Tasks to perform:
- a) In the text on early marriage in Mali, which three regions has UNICEF been working in with communities for the last two years?
- b) Go on with the text about the campaign against early marriage in Mali, starting after its last sentence.

Source text:
As a result, in July, CAFO joined with UNICEF, the government department responsible for the promotion of women, and the union of independent radio and TV stations, to organise the first public awareness campaign in the region of Kayes. It included a three-day workshop with religious and community leaders, informing them of the dangers of early marriage and helping them produce messages against early marriage to be broadcast in the local media. A similar workshop took place in the eastern region of Gao in June.

“We were ignorant. We married girls at 9, 10, 11 or 12 years old. Now, we’ve seen the reality. We will no longer practice this,” Diawara Mamadou, head of the town of Gogui and one of 12 community representatives present at the workshop, told IRIN.

For the last two years, UNICEF has also been working with communities in three regions of Mali - Segou, Mopti and Kayes - to inform residents of the risks, help them abandon the practice, and set up committees that will intervene in cases of early marriage. UNICEF in Mali has set up an internal working group to better coordinate work on early marriage, and hopes to extend these programmes nation-wide.

“[In Mali], we are the only ones interested in this problem,” said Fabienne Dubey, assistant programme officer for education at UNICEF-Mali. “I don’t know of other organisations working on this. It is still very rudimentary.”

Dataset extract:
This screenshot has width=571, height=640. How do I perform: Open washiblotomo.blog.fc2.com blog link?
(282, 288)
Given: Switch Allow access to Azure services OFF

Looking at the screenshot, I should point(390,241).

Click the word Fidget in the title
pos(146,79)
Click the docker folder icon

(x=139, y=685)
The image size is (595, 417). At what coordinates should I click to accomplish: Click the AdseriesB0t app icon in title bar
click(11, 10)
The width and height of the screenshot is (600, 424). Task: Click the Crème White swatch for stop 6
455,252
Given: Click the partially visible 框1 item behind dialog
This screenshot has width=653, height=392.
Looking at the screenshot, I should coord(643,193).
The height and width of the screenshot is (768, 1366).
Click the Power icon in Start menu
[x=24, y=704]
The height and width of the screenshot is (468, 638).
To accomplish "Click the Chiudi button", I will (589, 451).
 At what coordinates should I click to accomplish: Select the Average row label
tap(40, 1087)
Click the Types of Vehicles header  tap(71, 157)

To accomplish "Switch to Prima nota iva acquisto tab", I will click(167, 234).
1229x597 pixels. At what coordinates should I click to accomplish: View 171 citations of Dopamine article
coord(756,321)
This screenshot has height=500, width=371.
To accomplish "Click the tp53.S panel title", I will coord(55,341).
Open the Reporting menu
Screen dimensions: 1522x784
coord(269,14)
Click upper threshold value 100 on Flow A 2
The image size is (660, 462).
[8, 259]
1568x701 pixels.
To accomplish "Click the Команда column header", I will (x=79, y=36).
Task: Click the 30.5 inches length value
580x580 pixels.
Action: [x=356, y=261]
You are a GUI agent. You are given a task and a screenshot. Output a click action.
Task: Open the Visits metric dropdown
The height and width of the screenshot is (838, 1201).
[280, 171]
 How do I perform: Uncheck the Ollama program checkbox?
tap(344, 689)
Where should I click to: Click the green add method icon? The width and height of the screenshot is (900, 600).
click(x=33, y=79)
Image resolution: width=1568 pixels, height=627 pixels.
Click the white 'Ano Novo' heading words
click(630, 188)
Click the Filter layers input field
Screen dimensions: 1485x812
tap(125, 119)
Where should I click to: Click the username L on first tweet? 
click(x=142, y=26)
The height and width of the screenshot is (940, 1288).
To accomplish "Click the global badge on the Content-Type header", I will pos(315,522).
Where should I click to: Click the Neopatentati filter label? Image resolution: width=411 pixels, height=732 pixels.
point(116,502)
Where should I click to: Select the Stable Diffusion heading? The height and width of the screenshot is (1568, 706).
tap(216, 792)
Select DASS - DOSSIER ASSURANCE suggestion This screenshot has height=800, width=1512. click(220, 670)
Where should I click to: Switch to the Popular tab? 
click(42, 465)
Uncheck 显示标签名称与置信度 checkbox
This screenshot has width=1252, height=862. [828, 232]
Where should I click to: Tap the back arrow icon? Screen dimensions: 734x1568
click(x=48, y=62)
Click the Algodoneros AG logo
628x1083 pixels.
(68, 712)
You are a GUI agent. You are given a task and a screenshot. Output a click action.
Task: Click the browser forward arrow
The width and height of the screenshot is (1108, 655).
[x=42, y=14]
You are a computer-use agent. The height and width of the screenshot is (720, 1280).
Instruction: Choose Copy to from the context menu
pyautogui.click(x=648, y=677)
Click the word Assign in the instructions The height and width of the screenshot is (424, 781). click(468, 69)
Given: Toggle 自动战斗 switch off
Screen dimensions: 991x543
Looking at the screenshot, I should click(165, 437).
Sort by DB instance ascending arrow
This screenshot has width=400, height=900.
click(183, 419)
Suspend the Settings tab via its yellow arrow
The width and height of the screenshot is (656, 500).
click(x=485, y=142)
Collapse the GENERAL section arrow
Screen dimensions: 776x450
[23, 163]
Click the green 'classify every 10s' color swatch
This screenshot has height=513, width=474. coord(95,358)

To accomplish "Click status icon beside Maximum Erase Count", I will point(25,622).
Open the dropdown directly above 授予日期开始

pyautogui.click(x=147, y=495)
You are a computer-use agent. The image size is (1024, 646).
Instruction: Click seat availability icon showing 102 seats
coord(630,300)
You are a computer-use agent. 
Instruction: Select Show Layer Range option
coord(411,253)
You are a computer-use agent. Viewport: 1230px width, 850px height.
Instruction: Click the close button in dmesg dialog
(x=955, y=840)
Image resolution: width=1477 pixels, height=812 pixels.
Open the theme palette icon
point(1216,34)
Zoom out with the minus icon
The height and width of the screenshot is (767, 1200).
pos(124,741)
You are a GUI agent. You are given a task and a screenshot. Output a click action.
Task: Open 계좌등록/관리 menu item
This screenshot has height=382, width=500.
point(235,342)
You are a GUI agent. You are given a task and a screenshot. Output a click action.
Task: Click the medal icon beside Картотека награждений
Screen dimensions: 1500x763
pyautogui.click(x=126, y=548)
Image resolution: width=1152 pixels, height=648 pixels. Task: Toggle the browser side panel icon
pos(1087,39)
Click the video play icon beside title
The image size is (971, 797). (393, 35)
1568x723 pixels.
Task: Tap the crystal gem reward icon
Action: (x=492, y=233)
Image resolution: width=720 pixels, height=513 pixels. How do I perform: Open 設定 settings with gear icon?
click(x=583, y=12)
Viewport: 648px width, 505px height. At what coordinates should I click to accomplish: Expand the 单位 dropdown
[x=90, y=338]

Answers in order:
- a) Segou, Mopti and Kayes.

- b)
Photo: IRIN
Women do a lot of cooking, cleaning and manual work in Mali. Education is poor
UNFPA runs educational programmes focusing on reproductive health that include, but do not specifically target, early marriage. Starting in 2008, UNFPA will make early marriage more of a priority, according to reproductive health programme officer Mariam Cissoko.

What works

“The most important thing that a national government should do is ensure enforcement of its own laws,” said Kathy Selvaggio, senior policy advocate at the Washington, DC-based International Center for Research on Women, an organisation lobbying the US government to spend more of its aid money fighting early marriage.

She said legal enforcement must be combined with programmes that provide alternatives to early marriage by increasing the levels of education and economic opportunities of girls.

“Where you have successes in combating child marriage, [as in India and Ethiopia], they’ve been these comprehensive approaches,” Selvaggio told IRIN.

The Malian government does consider child marriage a form of violence against women, and “there is a whole policy to fight against violence done to women,” according to Kanté Dandara Touré, national director for the promotion of women at the Ministry for the Promotion of Women, Children and Family.

She said the national committee for the fight against detrimental practices does include early marriage in its sensitisation work, using media, community leaders and theatre, but no government programme targets early marriage exclusively.
''...It's a question of priorities, and right now female genital cutting is at the top...''

“It’s a question of priorities,” and right now “female genital cutting is at the top,” Touré said, noting that more than 90 percent of Malian women are circumcised.

Priorities

Making early marriage a political priority is a necessary first step for change, according to maternal mortality research by Professor Jeremy Shiffman, of the Maxwell School of Citizenship and Public Affairs of Syracuse University.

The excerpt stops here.